Madison Dearborn, the Chicago-based private-equity firm that acquired the scented-candle maker in 2007 for $1.6 billion including debt, was asking for as much as $2 billion, said the people, who asked not to be identified because the process was private. The company, which dubs itself the best-selling candle brand in the U.S., will now explore other options, one of the people said.
Buyout firms weren’t willing to pay $2 billion because they didn’t see enough growth in the business, the people said. While the company’s revenue has increased, net income hasn’t kept pace. Sales rose 5.4 percent to $163.4 million in the first quarter, according to a company statement this month. The net loss narrowed to $1.7 million in the three months ended March 30 from $3.5 million in the year-earlier period.
Chuck Dohrenwend, a spokesman for Madison Dearborn at Abernathy MacGregor Group, declined to comment.
Yankee Candle, based in South Deerfield, Massachusetts, sells its products through a base of more than 500 company-owned retail stores, according to its website, with a North American customer network of about 19,100 specialty retailers.

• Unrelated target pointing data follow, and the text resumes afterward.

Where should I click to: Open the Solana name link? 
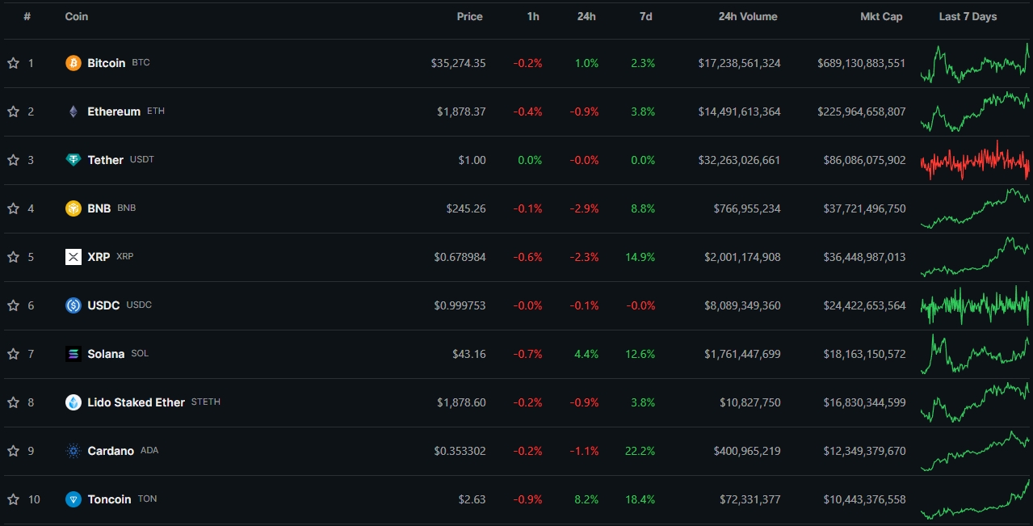106,354
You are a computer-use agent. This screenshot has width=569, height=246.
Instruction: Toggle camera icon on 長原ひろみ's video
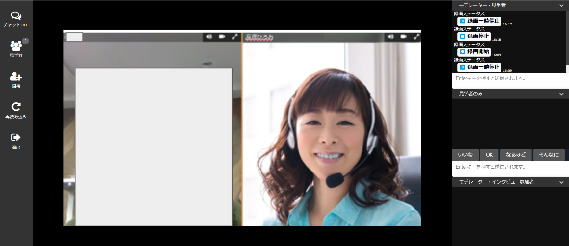click(x=404, y=37)

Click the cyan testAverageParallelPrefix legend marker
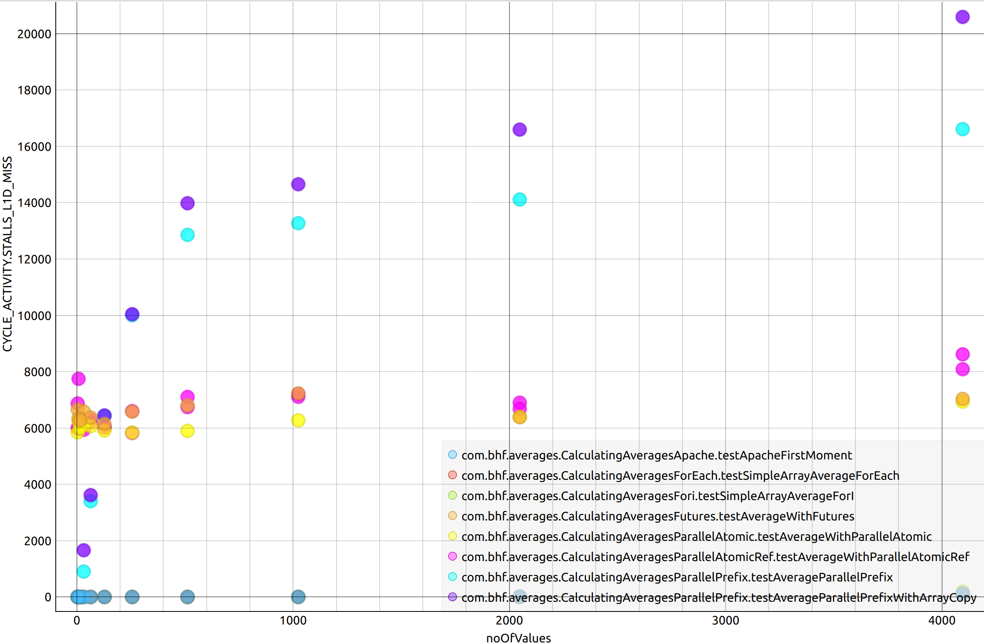pos(452,577)
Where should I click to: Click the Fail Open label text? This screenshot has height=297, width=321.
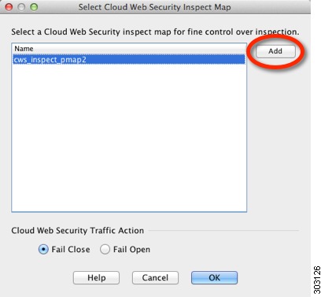pyautogui.click(x=131, y=249)
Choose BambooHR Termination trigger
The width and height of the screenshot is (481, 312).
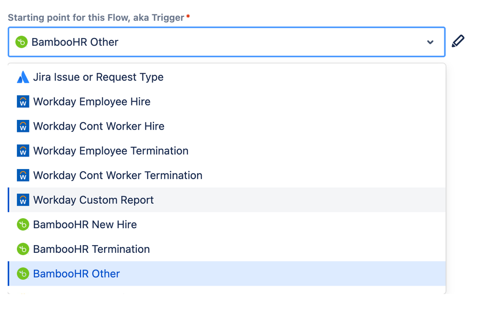[91, 249]
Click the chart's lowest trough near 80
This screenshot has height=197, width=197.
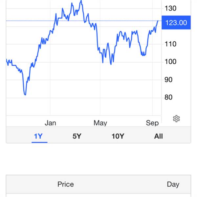[25, 94]
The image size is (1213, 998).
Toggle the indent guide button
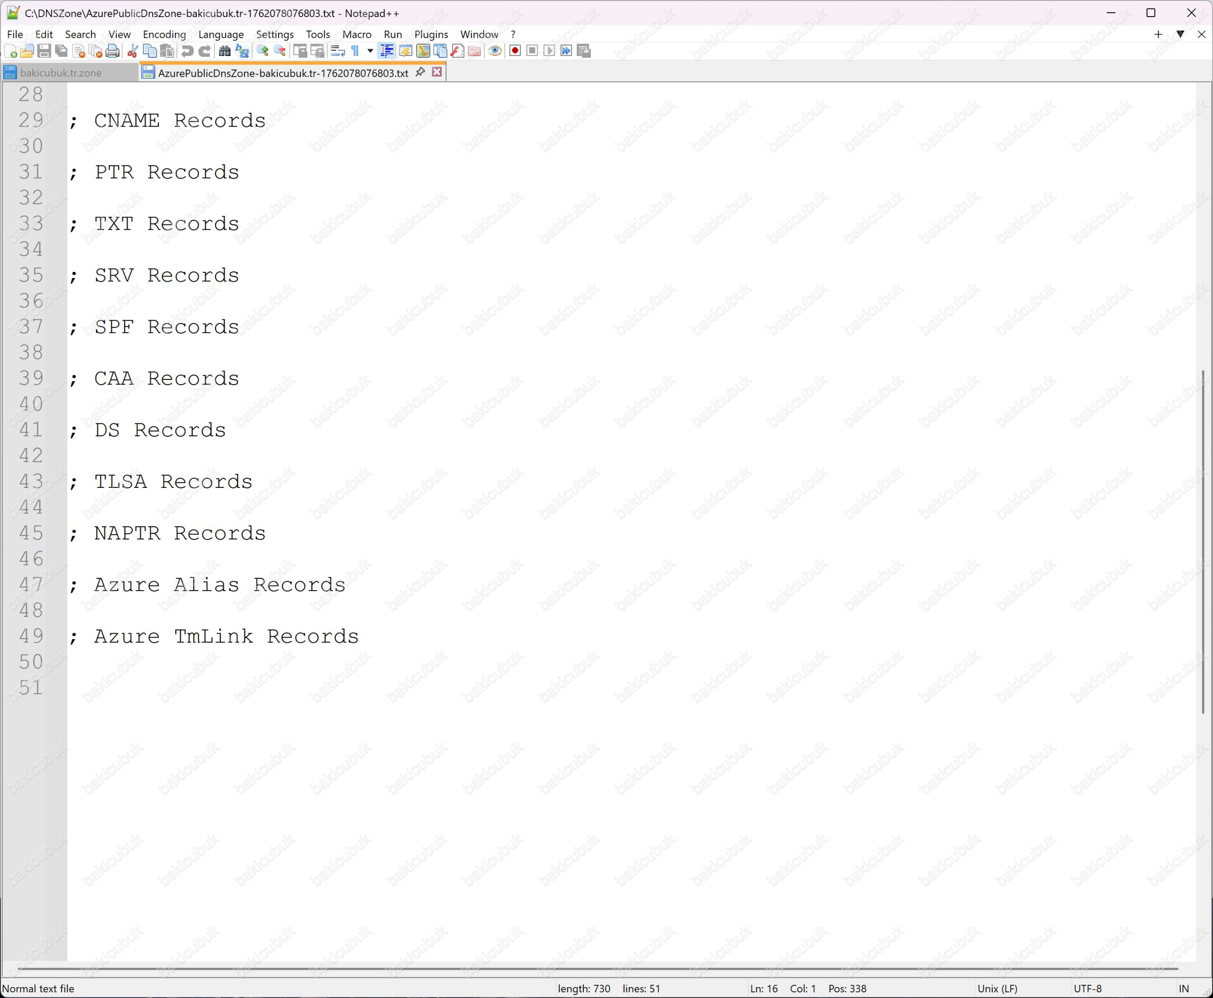click(387, 51)
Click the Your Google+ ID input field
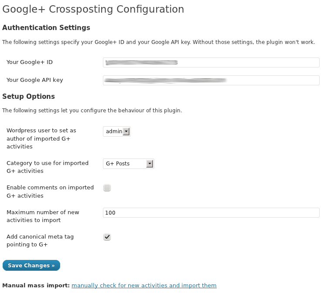This screenshot has width=324, height=293. pos(211,62)
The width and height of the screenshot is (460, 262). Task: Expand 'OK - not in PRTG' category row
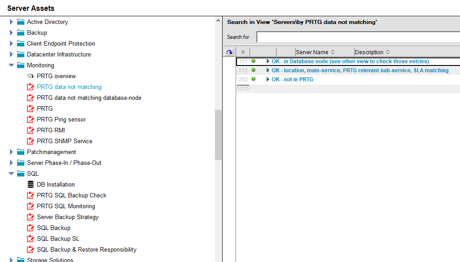click(268, 80)
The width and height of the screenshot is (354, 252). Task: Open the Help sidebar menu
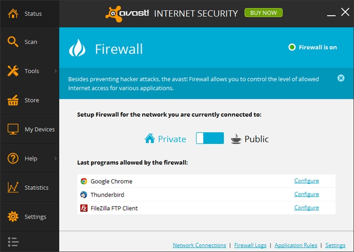pos(31,159)
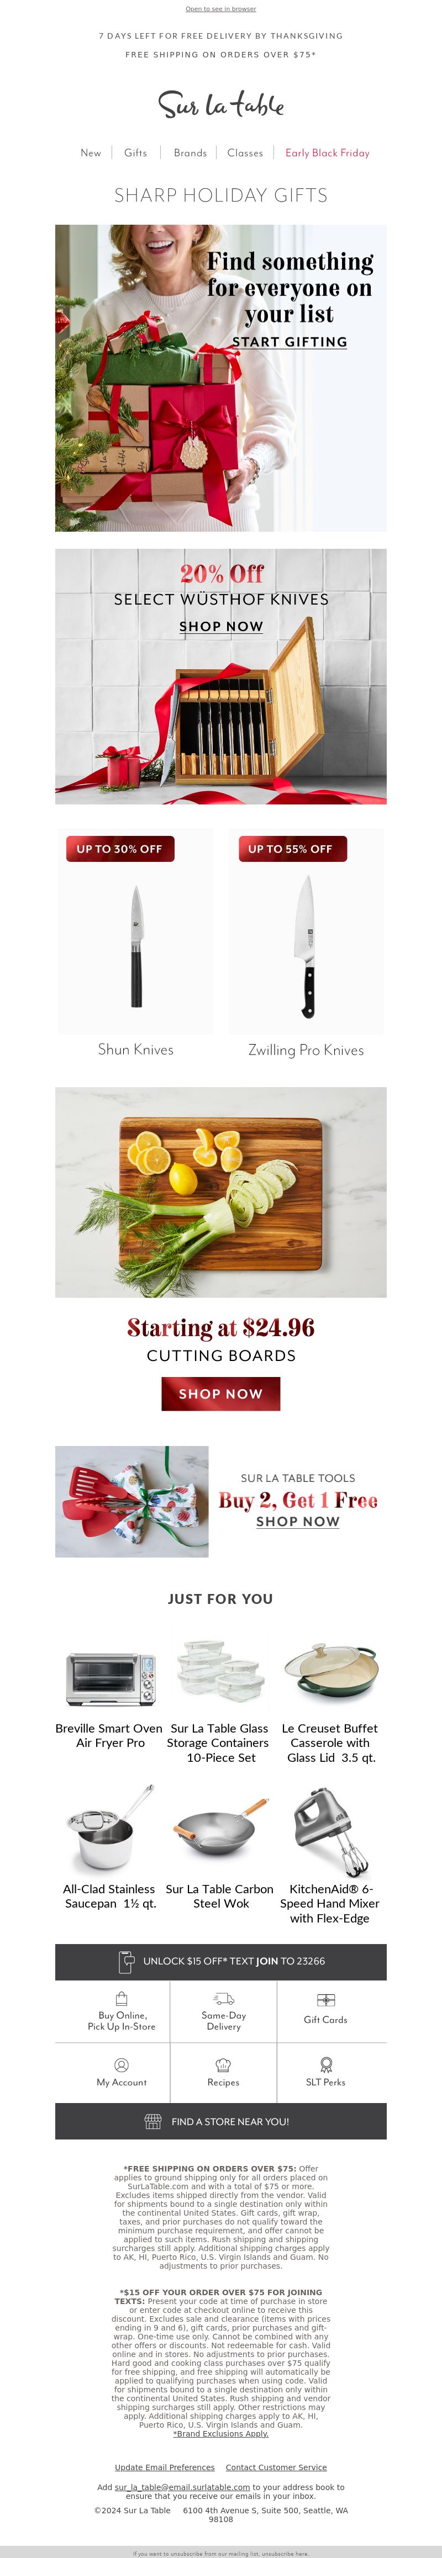Open the Zwilling Pro Knives product image
442x2558 pixels.
coord(306,931)
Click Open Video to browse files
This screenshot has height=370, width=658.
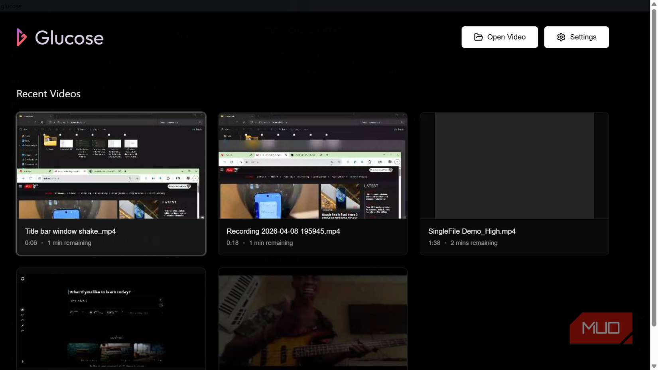point(499,37)
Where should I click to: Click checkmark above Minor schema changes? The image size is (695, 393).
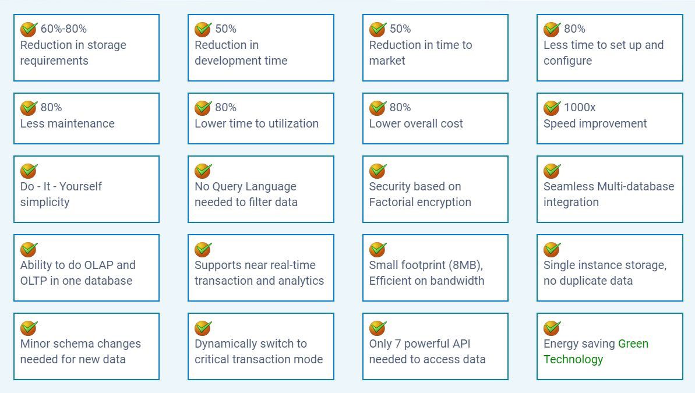coord(29,328)
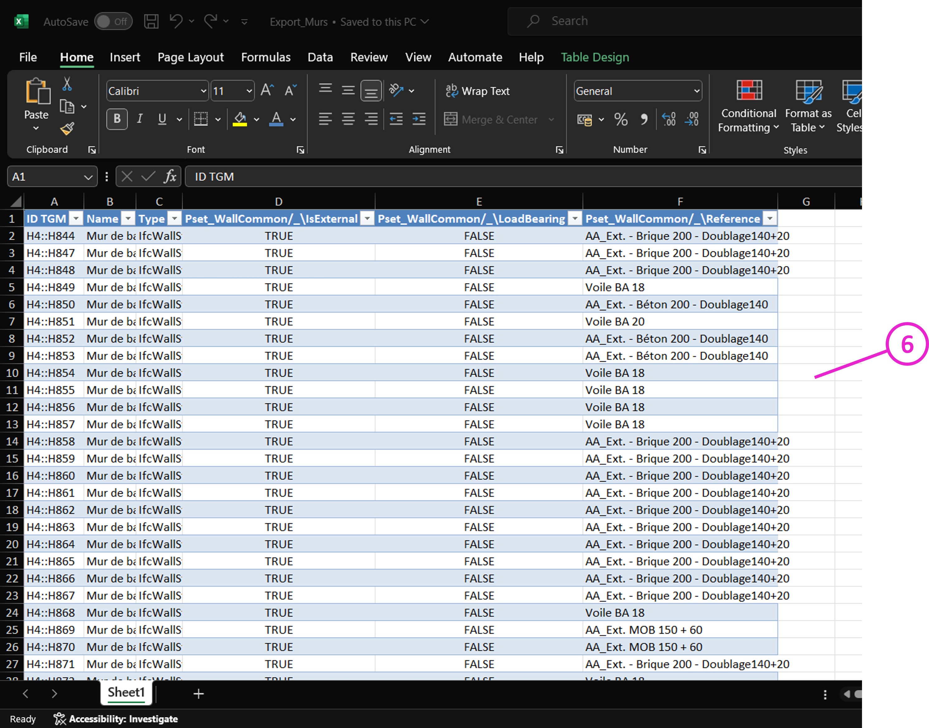Screen dimensions: 929x728
Task: Click the Increase Font Size icon
Action: click(267, 90)
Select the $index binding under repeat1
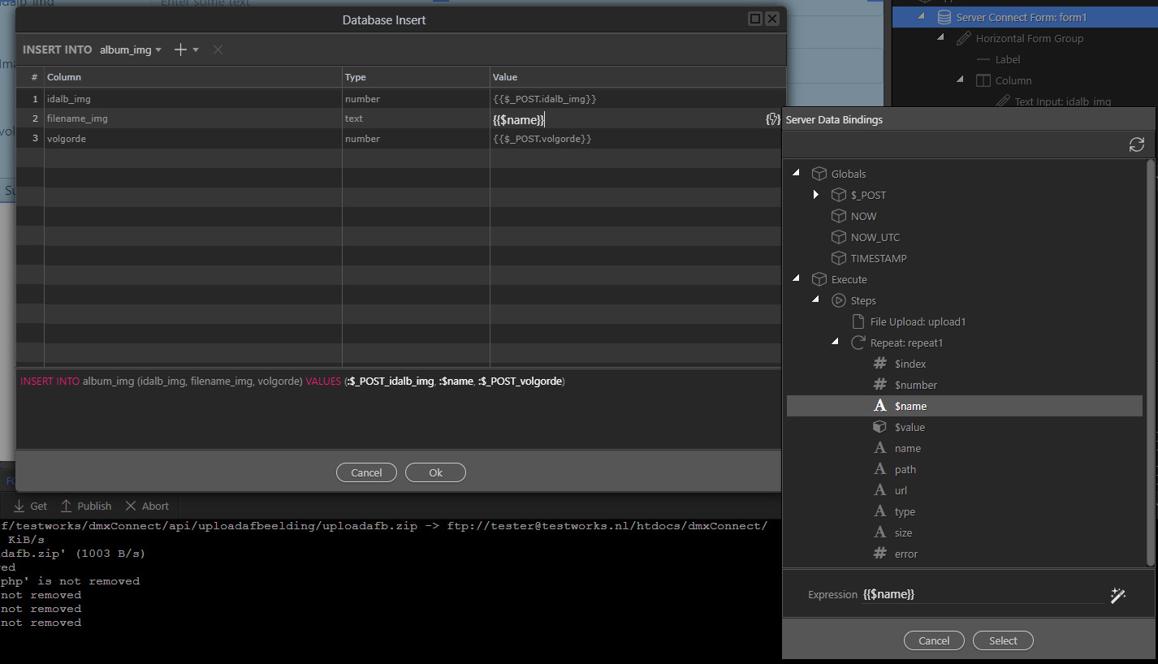Image resolution: width=1158 pixels, height=664 pixels. coord(910,364)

Madison Dearborn hired Bank of America Corp. and Barclays Plc in March to try to sell Yankee Candle, said the people familiar with the situation. The buyout firm’s holdings include Boise Cascade Co. (BCC), a maker and distributor of wood products that went public in February, and Topps Co., a creator and marketer of sports cards.
Since it was founded in 1992, Madison Dearborn has raised six funds with aggregate capital of more than $18 billion, according to its website.